The Story of My Teeth
The Story of My Teeth, by Valeria Luiselli
Gustavo Sánchez Sánchez, otherwise known as 'Highway,' has a career change in mid-life and becomes an auctioneer and collector. Not just any auctioneer, but a legend and story-spinner, who can auction anything by using the auctioneering styles he has learned and invented: hyperbolic, parabolic, allegoric, and more. Having bought Marilyn Monroe's teeth and implanted them in place of his own, he decides to auction off his original teeth as historical artifacts from famous people. And then his estranged son steals his teeth and imprisons him in a room with scary video clowns...
I am not even kidding about that last one. This is a surreal novel that reminds me a lot of Mario Bellatin's Shiki Nagaoka. Bellatin even makes an appearance here, along with many other literary figures, or sometimes just their names attached to other characters. Highway has an uncle named Juan Pablo Sánchez Sartre. There are a lot of people named Sánchez.
Luiselli wrote the novel in parts, having them read aloud to workers at a juice factory, who then gave input and added their own experiences to the story.

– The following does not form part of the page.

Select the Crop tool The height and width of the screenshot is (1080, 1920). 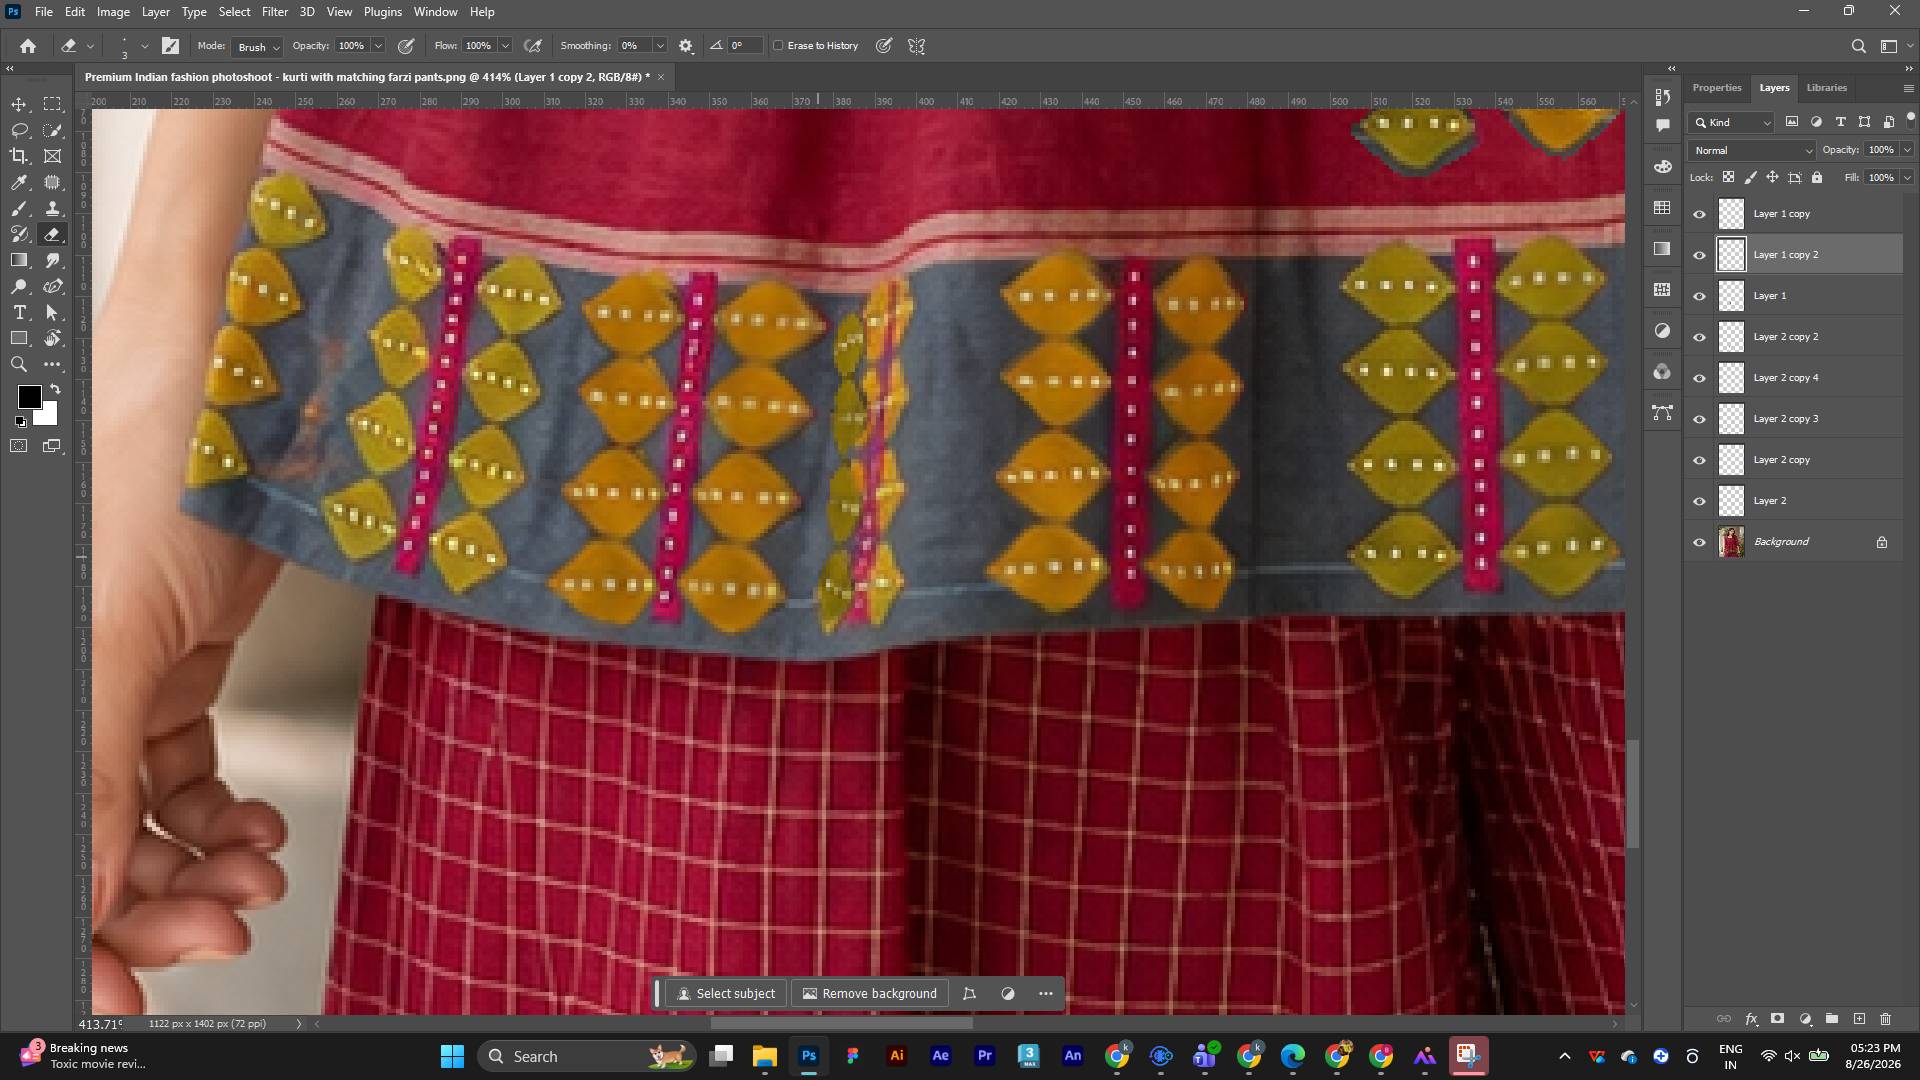pos(19,157)
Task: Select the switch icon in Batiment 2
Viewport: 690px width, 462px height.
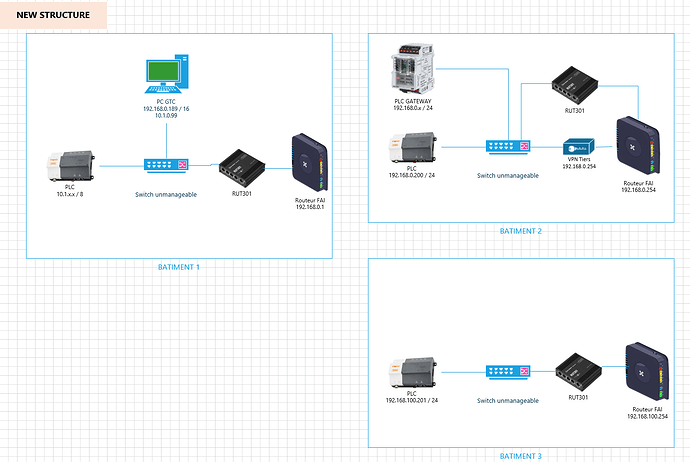Action: pos(508,146)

The read-alouds were an idea from a job that used to exist all over Latin America: the tobacco reader, who would read aloud to cigarette and cigar rollers.
It's a pretty strange novel, and I kind of liked it, though on the whole I'm not sure how I feel about the current massive crop of surrealist fiction. I guess maybe the world is so strange now that surrealism feels like a good response? Discuss.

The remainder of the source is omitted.